To test whether early intestinal inflammation during weaning was essential to the later development of colitis, neonatal mice exposed to HFD were treated with antibodies targeting two proinflammatory cytokines, tumor necrosis factor–α (TNF-α) and interferon-γ (IFN-γ), to limit gut inflammation during weaning. Mice treated with these antibodies were less susceptible in developing colitis in later life. The results were replicated in mice similarly treated with a myosin light chain kinase inhibitor to normalize gut permeability before weaning.
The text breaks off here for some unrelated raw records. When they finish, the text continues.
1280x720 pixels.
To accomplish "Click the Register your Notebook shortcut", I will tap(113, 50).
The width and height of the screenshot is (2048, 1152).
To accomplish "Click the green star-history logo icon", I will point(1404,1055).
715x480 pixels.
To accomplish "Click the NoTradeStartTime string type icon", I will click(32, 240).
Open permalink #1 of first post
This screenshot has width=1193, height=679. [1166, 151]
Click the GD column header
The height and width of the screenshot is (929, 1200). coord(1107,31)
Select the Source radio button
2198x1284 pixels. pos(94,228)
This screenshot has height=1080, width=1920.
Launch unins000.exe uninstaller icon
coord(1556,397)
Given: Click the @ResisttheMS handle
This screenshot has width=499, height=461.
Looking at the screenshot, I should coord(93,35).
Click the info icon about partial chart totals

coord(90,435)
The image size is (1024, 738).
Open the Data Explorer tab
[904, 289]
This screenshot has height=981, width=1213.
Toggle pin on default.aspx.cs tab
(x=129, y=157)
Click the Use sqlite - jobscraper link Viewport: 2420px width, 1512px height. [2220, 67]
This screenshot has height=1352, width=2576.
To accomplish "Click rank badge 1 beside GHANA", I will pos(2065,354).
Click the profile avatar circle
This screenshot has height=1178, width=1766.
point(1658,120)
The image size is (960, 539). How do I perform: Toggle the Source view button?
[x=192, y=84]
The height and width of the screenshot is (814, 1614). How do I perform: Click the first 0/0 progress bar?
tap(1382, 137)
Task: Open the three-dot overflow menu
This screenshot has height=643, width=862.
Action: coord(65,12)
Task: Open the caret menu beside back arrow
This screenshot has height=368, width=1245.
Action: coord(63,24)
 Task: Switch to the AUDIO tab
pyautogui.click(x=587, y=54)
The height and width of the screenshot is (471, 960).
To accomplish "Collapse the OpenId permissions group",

During weaning, the colonizing intestinal microbiota shapes the host immune response, which could be influenced by early-life diet. The authors observed that increased intestinal permeability and inflammation associated with neonatal overfeeding were dependent on the microbiota, since exposure to antibiotics along with HFD normalized these intestinal perturbations. The intestines of neonatal HFD-fed mice displayed expansion of sulfide producing bacteria, which degrades the mucus layer of the intestinal epithelium by reducing disulfide bonds of mucins. Administering 5-aminosalicylic acid, an inhibitor of sulfide production from gut bacteria, successfully normalized the inflammatory responses during weaning and limited the susceptibility of the mice to develop colitis in adulthood. Meanwhile, germ-free neonatal mice orally treated with sodium disulfide mimicked the effects of overfeeding in perturbing intestinal homeostasis during weaning and increased colitis development later in life.

These elegant experiments demonstrate that overfeeding in early life disrupts the microbiome and intestinal homeostasis, which influences colitis development in adulthood. Future experiments should investigate whether these mechanisms of inflammation are replicated in humans. However, the study suggests a potential risk factor and preventative measure for the development of colitis and possibly IBD.